Extrait du document:

# # #

Soudain, je me suis retrouvée nez à nez avec ma cousine par alliance Véronique. Avec sa soeur, elle venait à peine d'échanger quelques mots avec Gabriella Zalapi dont le roman Antonia : Journal 1965-1966 les avait bouleversées. Les étoiles habitaient leurs yeux et leurs gestes et leur enthousiasme nous a fait nous diriger vers cette auteure encore inconnue. Gabiella Zalapi était toute petite derrière sa table de dédicace, seule, sereine. Maladroitement, je me suis approchée et je lui ai avoué que je ne connaissais rien d'elle mais qu'on venait à l'instant de me vanter son Antonia. Ravie, elle m'a gâtée d'une jolie dédicace.

4 juin 2023 :
Après de longs mois, j'ai enfin rencontré Antonia aujourd'hui à l'ombre d'un pin à la Villa Clara.
Une beauté rare et rayonnante émanait d'elle et côtoyait un léger voile de tristesse et de regrets que je pouvais percevoir au-delà des mots.
Elle s'est livrée à moi comme si nous nous connaissions depuis toujours. Comme si j'étais sa soeur de sang, sa soeur de coeur, sa soeur d'âme.

5 juin 2023 :
Antonia m'a parlé de Franco, son mari bourgeois certainement infidèle, toujours indélicat, maltraitant et exigeant. Elle a baissé les yeux comme pour reconnaître une sorte de responsabilité et de culpabilité , un manque de force et de caractère au moment de s'engager dans cette vie d'épouse ressemblant plus à une prison qu'à un bonheur.

# # #

Données:

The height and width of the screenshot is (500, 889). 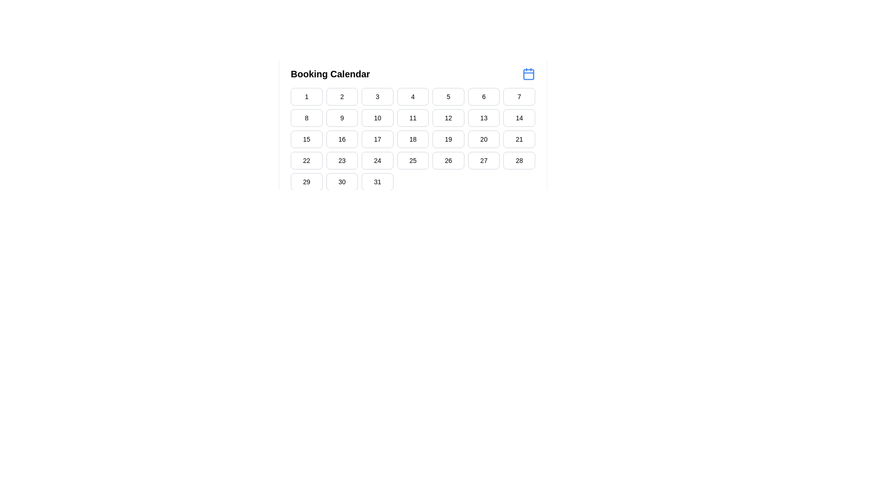 I want to click on the button displaying the number '21' with a white background and black text to trigger the hover effect, so click(x=519, y=139).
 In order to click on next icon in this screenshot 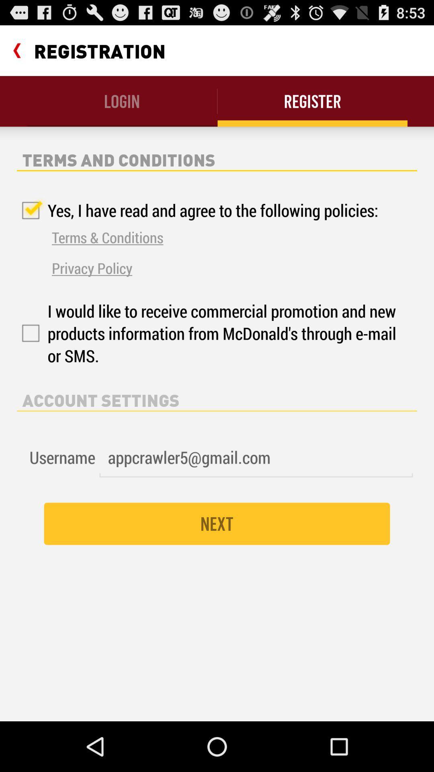, I will do `click(217, 524)`.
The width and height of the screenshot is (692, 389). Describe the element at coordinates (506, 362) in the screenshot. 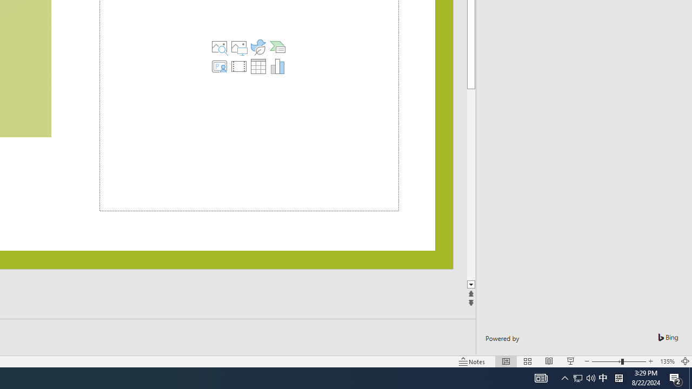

# # #

Consignes:
a) Dans l'extrait du document, en quel lieu Antonia a-t-elle été rencontrée le 4 juin 2023 ?
b) D'après l'extrait du document, qu'est-ce qui a conduit à aller vers Gabriella Zalapi, alors encore inconnue ?
c) Poursuivez le récit de la rencontre avec Antonia, à partir de la dernière phrase de l'extrait du document.

Corrigé:
a) À l'ombre d'un pin, à la Villa Clara.

b) Véronique et sa sœur venaient d'échanger quelques mots avec Gabriella Zalapi, dont le roman Antonia : Journal 1965-1966 les avait bouleversées. Leur enthousiasme a entraîné tout le monde vers cette auteure.

c)
6 juin 2023 :
Je ressens le dilemme d'Antonia. Sa soif de liberté, de voyage et de sérénité se fait pressente mais elle s'inquiète pour son fils dont les racines sont ancrées au coeur de ce monde patriarcal si éloigné de ses aspirations à elle.

8 juin 2023 :
Je viens de tourner les dernières pages de ce roman qui m'a laissée sans souffle parfois. Aux côtés d'Antonia, j'ai vécu la médisance, les doutes, la quête des origine, l'amour pour un fils, la peur de l'avenir, la détermination d'une femme forte, les souvenirs d'une aïeule aimée, la soif d'attention d'une enfant, la peine des séparations, le besoin de dépaysement et la douleur du déracinement.

La forme de ce roman est originale. le journal intime nous plonge au coeur des émotions et des sentiments de la narratrice. La réalité se mélange à la fiction et les mots rejoignent les nôtres en profondeur.

Une très belle découverte littéraire que je recommande avec enthousiasme.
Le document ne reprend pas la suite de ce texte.